This week, the U.S. House of Representatives will vote on the Email Privacy Act (H.R. 699) sponsored by Rep. Kevin Yoder (R-Kan.). The Competitive Enterprise Institute strongly supports this legislation, which would amend the 1986 Electronic Communications Privacy Act (ECPA) to require that the government obtain a warrant, based on a showing of probable cause, to compel a cloud computing provider to divulge the contents of a user’s private electronic communications. The Email Privacy Act enjoys strong bipartisan support, with well over 300 House cosponsors—a majority of House Republicans and Democrats.
Yesterday, CEI joined dozens of public interest groups, companies, and activists in a coalition letter urging members of Congress to vote for H.R. 699. Reforming ECPA isn’t a new priority for CEI. We first urged Congress to rewrite the statute in written testimony to the House and Senate Judiciary Committees in 2010.
Existing law doesn’t adequately protect Americans from warrantless searches of their private data stored with cloud and mobile providers. Congress must make clear that law enforcement cannot access users’ private information—such as stored emails and backup files—without showing probable cause or even notifying users that the government has accessed their private data. The Email Privacy Act would protect Americans’ privacy by making clear that the Fourth Amendment to the Constitution, which protects the “right of the people to be secure … against unreasonable searches and seizures,” applies in the digital world.

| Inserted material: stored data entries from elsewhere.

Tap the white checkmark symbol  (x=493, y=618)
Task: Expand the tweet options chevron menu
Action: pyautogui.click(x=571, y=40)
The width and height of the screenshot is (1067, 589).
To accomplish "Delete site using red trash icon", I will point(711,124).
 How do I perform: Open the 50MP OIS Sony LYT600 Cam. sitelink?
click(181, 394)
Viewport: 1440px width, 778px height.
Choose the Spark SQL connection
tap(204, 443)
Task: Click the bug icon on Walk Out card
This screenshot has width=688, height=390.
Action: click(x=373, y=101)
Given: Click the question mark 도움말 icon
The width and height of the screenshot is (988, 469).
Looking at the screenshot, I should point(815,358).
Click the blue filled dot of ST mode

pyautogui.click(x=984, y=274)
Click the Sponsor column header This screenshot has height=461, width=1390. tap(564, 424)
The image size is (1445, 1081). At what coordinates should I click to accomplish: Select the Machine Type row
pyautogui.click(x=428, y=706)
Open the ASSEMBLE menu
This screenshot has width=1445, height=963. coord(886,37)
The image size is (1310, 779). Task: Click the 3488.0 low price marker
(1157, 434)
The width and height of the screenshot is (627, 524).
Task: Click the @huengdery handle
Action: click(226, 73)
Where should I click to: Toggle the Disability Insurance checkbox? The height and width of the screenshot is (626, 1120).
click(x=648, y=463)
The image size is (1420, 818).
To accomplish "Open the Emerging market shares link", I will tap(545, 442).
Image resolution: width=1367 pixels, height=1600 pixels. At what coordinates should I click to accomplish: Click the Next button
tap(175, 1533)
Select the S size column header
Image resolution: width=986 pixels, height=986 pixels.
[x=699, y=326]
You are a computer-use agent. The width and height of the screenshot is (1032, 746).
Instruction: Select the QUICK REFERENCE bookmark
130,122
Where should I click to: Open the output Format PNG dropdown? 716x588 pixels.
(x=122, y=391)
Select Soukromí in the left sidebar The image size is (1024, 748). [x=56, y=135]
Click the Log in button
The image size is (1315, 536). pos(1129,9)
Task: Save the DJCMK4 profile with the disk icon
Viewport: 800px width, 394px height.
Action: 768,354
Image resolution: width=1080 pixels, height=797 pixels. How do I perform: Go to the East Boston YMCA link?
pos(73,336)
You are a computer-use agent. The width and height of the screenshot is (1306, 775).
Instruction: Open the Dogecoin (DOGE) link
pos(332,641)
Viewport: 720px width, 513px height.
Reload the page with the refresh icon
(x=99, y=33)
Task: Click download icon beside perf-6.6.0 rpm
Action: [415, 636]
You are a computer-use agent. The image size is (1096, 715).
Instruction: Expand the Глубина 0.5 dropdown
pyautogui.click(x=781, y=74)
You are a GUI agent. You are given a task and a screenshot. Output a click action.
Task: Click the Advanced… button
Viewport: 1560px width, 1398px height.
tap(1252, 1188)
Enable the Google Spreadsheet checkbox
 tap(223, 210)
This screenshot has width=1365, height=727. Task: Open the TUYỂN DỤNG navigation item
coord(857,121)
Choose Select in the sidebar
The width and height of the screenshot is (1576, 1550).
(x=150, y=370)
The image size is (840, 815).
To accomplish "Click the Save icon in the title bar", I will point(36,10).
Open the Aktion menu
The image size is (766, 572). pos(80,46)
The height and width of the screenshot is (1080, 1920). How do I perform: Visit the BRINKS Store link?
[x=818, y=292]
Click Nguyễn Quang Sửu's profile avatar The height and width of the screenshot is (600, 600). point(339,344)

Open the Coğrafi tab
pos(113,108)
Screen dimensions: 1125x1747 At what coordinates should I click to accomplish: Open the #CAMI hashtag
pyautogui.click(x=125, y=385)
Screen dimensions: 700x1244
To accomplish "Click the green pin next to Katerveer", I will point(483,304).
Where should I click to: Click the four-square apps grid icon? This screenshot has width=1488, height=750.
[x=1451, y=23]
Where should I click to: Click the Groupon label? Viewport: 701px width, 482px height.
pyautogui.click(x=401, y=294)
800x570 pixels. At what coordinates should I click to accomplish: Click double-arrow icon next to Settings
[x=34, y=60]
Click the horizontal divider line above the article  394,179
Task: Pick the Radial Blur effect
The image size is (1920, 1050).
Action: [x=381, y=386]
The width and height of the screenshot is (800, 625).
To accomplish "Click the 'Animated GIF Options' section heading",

Modernizing decades-old privacy laws is essential if the cloud computing revolution is to realize its full potential. Innovators that offer electronic communications services must be able to maintain trustworthy relationships with their users. By closing gaps in legal protection, Congress can restore Americans’ individual liberties in the digital age and ensure the Internet remains a powerful engine of economic growth, while preserving the tools necessary for effective law enforcement.